Print the data below exactly, but only the lines from the one containing "600x404 pixels. Task: Click" down to the one containing "You are a computer-use agent. Viewport: 944px", inclusive.
-=-=-=-=-
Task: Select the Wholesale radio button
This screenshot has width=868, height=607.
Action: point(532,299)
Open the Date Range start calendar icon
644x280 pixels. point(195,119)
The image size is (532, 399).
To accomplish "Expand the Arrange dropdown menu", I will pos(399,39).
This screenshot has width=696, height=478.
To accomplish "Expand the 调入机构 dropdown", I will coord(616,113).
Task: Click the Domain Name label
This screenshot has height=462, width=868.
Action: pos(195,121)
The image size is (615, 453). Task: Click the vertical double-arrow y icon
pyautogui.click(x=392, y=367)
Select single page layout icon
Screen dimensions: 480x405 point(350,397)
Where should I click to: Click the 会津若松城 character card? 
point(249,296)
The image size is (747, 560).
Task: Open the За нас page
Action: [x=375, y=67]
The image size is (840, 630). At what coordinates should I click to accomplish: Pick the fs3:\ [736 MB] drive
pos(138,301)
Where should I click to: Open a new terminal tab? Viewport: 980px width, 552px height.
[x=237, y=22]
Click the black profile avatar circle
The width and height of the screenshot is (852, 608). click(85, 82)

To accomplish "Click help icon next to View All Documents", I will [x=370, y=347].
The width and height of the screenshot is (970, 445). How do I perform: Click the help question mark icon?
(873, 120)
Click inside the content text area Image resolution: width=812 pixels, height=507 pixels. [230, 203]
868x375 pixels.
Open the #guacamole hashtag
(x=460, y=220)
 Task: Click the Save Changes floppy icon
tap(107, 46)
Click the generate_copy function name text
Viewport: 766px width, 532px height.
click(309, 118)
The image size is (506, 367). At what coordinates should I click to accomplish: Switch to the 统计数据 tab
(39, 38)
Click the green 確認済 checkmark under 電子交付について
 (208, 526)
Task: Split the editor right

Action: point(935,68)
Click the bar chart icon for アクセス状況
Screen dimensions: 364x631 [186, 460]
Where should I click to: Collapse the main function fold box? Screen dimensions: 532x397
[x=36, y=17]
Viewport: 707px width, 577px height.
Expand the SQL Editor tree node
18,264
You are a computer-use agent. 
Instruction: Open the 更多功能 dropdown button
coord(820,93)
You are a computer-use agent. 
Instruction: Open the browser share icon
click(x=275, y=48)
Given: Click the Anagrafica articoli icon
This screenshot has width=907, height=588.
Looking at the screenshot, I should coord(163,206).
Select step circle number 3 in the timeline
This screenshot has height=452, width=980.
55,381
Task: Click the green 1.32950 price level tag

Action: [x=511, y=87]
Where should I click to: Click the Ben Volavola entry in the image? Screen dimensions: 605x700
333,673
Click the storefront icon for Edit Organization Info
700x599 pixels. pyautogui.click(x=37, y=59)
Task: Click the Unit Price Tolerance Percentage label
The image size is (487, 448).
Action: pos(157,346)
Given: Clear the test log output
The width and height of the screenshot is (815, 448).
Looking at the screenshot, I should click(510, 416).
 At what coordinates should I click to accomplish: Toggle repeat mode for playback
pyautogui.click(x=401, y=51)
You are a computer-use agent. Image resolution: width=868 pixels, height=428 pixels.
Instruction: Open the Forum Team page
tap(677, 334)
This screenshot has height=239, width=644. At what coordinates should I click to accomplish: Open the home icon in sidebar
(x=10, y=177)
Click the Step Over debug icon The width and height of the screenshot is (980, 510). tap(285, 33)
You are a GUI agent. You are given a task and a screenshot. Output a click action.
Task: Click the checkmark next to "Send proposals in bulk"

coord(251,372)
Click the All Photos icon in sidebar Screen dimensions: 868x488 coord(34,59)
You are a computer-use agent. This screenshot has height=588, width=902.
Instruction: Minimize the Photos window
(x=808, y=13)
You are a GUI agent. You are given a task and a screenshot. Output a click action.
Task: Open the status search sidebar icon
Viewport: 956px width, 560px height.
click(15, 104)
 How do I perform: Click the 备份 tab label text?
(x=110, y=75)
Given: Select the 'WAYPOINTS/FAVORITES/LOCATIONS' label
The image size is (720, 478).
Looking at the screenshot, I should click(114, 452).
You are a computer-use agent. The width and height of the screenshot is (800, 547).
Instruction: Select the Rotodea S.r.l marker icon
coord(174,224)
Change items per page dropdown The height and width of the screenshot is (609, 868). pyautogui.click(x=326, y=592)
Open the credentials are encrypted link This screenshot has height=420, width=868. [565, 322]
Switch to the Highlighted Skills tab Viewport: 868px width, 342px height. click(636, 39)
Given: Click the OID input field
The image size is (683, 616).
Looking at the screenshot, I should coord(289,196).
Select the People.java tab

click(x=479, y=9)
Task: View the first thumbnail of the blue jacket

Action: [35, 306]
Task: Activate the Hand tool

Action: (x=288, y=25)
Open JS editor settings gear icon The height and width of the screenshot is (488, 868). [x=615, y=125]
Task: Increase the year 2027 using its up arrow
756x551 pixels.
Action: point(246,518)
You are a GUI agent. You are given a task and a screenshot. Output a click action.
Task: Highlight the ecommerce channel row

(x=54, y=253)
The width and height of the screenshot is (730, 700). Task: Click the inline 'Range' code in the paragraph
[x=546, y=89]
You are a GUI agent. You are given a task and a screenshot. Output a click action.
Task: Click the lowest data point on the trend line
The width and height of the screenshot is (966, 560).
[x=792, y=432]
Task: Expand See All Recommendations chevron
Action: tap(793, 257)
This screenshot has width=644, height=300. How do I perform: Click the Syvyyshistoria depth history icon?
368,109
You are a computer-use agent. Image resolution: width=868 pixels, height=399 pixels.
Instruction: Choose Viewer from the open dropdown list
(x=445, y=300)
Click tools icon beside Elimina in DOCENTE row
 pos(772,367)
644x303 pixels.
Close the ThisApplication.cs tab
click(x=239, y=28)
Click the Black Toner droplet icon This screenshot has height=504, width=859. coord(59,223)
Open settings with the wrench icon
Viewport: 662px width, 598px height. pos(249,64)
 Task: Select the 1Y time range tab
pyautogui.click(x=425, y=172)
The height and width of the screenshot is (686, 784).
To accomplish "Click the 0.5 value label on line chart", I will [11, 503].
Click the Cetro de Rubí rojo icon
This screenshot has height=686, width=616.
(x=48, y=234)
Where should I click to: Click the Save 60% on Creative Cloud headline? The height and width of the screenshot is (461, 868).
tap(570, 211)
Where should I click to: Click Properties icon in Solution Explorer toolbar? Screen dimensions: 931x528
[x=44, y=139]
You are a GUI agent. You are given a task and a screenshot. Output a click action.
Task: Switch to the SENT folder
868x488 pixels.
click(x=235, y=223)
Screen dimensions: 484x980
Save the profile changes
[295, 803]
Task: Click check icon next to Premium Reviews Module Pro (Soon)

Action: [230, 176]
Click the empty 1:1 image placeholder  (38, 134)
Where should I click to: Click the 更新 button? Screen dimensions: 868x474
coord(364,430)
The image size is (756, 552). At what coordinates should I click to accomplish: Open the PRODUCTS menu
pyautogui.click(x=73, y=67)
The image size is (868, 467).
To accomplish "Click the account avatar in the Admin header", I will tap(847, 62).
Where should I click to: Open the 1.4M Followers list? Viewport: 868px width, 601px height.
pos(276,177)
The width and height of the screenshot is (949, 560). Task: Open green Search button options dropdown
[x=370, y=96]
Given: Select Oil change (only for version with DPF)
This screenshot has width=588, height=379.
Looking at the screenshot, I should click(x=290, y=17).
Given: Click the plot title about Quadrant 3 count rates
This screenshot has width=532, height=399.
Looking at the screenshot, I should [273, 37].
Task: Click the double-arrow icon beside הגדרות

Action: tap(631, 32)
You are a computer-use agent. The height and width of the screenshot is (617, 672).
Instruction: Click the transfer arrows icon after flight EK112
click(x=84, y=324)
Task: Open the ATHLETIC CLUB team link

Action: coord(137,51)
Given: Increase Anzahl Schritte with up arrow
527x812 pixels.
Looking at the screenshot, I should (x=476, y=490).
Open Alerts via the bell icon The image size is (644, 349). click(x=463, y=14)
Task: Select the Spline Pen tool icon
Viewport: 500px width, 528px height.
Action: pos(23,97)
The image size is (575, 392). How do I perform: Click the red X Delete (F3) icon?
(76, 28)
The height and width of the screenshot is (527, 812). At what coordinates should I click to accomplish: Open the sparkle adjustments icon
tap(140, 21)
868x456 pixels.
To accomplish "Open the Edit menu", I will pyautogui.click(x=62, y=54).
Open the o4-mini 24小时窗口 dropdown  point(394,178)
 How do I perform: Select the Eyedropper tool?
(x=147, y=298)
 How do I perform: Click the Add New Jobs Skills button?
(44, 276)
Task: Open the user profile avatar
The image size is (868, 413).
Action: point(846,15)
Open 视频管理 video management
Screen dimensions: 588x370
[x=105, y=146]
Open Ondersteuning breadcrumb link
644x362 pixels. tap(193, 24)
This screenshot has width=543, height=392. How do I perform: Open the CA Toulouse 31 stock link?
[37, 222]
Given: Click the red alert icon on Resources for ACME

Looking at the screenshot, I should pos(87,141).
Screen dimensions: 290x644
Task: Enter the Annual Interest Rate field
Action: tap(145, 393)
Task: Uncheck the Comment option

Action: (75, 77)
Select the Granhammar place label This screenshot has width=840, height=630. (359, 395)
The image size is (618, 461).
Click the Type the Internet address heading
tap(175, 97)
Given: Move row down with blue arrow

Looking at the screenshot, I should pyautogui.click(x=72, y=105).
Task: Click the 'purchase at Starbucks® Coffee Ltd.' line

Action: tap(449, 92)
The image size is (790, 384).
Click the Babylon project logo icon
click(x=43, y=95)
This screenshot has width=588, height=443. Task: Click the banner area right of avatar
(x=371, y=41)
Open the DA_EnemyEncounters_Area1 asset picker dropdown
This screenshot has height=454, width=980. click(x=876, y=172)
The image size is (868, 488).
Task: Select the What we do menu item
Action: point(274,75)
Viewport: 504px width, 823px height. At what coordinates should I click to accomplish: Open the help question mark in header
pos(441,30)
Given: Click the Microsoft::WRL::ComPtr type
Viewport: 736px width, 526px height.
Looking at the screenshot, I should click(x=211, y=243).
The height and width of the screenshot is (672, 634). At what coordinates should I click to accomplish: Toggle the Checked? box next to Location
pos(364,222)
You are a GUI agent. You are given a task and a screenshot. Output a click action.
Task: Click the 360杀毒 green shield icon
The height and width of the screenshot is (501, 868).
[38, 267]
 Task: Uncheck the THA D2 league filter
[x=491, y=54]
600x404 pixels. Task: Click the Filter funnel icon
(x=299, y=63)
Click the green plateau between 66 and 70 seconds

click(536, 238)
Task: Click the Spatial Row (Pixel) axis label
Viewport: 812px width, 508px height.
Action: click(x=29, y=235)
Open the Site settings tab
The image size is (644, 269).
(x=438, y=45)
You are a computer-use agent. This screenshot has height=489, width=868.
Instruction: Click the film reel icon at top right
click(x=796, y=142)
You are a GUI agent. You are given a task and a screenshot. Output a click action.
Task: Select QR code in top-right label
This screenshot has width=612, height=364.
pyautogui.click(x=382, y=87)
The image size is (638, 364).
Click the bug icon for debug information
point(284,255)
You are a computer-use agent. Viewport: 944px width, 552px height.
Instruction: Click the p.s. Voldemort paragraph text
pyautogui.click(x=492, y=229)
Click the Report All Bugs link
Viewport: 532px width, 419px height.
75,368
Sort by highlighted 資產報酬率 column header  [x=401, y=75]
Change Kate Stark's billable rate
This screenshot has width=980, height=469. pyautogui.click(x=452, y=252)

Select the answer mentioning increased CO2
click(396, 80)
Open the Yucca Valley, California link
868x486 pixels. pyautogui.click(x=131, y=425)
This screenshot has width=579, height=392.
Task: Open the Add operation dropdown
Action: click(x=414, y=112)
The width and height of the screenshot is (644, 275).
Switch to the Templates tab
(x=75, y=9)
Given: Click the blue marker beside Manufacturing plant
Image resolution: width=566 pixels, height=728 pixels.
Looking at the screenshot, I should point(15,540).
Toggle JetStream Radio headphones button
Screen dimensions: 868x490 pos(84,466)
-=-=-=-=-
**Result of this task:**
600x404 pixels. Task: Click the Filter funnel icon
(x=299, y=63)
Click the green plateau between 66 and 70 seconds

click(536, 238)
Task: Click the Spatial Row (Pixel) axis label
Viewport: 812px width, 508px height.
Action: click(x=29, y=235)
Open the Site settings tab
The image size is (644, 269).
(x=438, y=45)
You are a computer-use agent. This screenshot has height=489, width=868.
Instruction: Click the film reel icon at top right
click(x=796, y=142)
You are a GUI agent. You are given a task and a screenshot. Output a click action.
Task: Select QR code in top-right label
This screenshot has width=612, height=364.
pyautogui.click(x=382, y=87)
The image size is (638, 364).
Click the bug icon for debug information
point(284,255)
You are a computer-use agent. Viewport: 944px width, 552px height.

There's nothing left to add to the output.